Directions for this task
Using the records below, output the stretch that opens with the line containing "[Navigate to Line] (123, 1750)" and closes with the line containing "Home (72, 246)", exactly and including both lines, with nothing more.
[Start of Attachment]
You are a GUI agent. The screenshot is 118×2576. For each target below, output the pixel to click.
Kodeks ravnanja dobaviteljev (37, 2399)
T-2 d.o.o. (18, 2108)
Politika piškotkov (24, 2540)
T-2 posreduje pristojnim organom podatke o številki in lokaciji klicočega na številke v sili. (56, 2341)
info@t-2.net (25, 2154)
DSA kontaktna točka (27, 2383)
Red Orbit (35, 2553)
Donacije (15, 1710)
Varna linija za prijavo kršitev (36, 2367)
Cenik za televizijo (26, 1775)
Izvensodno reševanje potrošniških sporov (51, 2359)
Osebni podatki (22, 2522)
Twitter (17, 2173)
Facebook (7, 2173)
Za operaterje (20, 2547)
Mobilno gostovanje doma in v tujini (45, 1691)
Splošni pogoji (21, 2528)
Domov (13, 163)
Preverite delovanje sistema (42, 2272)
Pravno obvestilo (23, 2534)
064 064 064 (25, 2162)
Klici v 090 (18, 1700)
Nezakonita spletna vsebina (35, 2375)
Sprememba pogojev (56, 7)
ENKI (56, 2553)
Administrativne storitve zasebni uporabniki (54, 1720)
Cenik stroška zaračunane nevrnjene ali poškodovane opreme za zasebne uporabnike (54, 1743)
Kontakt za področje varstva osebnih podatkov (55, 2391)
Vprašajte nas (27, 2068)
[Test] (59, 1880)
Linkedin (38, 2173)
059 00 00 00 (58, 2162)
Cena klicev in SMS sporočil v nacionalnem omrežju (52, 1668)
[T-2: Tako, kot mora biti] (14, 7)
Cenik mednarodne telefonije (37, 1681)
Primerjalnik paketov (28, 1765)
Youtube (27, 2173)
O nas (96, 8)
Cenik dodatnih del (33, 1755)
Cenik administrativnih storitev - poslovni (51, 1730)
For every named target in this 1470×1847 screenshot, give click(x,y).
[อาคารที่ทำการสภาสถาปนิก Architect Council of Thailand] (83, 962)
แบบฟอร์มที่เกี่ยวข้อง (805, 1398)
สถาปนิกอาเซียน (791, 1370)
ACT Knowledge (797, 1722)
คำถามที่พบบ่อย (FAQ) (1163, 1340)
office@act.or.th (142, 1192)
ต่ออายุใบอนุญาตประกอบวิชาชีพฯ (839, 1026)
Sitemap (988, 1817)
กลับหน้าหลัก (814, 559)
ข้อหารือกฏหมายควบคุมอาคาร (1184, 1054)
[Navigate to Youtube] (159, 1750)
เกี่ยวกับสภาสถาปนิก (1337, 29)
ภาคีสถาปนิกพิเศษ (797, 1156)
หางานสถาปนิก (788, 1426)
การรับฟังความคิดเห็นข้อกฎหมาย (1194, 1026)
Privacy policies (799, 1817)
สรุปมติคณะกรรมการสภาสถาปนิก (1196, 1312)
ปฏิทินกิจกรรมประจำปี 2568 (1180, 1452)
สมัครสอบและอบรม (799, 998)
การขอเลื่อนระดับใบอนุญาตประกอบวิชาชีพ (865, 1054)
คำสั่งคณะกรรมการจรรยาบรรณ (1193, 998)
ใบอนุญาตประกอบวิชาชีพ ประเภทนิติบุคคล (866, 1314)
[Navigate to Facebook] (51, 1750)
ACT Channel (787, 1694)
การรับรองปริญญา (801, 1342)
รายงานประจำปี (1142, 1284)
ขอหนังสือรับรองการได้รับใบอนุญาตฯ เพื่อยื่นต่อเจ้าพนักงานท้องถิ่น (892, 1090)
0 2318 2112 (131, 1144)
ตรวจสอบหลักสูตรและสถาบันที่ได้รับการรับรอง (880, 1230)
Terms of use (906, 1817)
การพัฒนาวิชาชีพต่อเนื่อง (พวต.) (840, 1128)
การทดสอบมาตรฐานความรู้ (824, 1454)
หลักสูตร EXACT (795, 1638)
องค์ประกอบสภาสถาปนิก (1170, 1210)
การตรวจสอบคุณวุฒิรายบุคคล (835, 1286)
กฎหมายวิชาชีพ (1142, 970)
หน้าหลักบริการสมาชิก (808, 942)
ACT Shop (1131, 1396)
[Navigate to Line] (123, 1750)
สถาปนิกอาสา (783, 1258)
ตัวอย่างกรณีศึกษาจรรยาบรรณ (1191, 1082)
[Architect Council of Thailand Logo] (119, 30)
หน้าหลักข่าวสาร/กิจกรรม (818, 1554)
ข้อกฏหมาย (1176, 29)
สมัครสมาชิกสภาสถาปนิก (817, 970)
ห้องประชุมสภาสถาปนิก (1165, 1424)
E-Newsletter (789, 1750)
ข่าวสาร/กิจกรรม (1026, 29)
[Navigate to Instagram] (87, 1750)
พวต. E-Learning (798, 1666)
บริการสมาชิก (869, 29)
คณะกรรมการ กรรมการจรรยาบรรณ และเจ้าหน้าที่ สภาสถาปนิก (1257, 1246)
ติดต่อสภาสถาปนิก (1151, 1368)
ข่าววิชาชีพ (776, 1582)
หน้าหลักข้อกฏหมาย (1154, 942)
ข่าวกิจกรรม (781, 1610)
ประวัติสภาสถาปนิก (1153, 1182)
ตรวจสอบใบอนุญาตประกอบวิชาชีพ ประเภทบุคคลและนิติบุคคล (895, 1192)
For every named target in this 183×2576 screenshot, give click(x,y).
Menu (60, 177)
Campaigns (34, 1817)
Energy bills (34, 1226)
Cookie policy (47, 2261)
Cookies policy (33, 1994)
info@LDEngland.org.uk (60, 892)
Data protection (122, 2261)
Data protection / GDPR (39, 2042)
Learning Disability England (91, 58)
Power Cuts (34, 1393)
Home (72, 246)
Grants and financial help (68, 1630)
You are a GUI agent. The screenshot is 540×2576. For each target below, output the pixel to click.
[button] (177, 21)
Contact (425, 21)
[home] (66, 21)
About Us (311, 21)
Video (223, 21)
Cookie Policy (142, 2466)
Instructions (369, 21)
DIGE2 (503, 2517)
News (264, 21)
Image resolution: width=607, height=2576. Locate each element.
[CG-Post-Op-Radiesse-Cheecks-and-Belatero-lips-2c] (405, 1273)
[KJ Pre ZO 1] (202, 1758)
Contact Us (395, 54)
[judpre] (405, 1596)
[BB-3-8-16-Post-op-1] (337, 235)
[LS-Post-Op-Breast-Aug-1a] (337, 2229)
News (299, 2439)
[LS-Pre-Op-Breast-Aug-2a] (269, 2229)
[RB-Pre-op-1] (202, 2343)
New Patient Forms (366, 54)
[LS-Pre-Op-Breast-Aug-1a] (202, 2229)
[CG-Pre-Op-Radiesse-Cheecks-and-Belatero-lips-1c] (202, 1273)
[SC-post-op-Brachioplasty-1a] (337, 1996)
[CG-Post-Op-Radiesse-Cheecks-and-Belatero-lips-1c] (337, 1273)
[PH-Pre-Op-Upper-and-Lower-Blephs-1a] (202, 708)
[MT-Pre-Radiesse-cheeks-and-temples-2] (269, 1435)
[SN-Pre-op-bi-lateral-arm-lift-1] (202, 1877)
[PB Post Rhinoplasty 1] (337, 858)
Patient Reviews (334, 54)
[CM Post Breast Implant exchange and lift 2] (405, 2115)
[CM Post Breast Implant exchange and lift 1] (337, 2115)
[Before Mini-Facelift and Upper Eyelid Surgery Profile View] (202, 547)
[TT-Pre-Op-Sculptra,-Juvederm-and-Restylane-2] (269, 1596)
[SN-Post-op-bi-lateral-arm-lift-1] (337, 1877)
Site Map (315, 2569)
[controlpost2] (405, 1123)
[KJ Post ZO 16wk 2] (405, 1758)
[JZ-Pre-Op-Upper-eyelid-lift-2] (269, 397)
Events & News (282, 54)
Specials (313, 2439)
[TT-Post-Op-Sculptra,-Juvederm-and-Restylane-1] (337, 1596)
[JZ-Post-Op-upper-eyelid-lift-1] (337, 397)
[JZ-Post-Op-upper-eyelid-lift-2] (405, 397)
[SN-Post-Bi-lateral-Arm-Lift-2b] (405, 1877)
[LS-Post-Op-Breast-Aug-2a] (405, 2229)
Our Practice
[End of Attachment]
Task response
[Navigate to Line] (123, 1750)
สถาปนิกอาสา (783, 1258)
ตัวอย่างกรณีศึกษาจรรยาบรรณ (1191, 1082)
[Architect Council of Thailand Logo] (119, 30)
หน้าหลักข่าวสาร/กิจกรรม (818, 1554)
ข้อกฏหมาย (1176, 29)
สมัครสมาชิกสภาสถาปนิก (817, 970)
ห้องประชุมสภาสถาปนิก (1165, 1424)
E-Newsletter (789, 1750)
ข่าวสาร/กิจกรรม (1026, 29)
[Navigate to Instagram] (87, 1750)
พวต. E-Learning (798, 1666)
บริการสมาชิก (869, 29)
คณะกรรมการ กรรมการจรรยาบรรณ และเจ้าหน้าที่ สภาสถาปนิก (1257, 1246)
ติดต่อสภาสถาปนิก (1151, 1368)
ข่าววิชาชีพ (776, 1582)
หน้าหลักข้อกฏหมาย (1154, 942)
ข่าวกิจกรรม (781, 1610)
ประวัติสภาสถาปนิก (1153, 1182)
ตรวจสอบใบอนุญาตประกอบวิชาชีพ ประเภทบุคคลและนิติบุคคล (895, 1192)
For every named target in this 183×2576 screenshot, give click(x,y).
Menu (60, 177)
Campaigns (34, 1817)
Energy bills (34, 1226)
Cookie policy (47, 2261)
Cookies policy (33, 1994)
info@LDEngland.org.uk (60, 892)
Data protection (122, 2261)
Data protection / GDPR (39, 2042)
Learning Disability England (91, 58)
Power Cuts (34, 1393)
Home (72, 246)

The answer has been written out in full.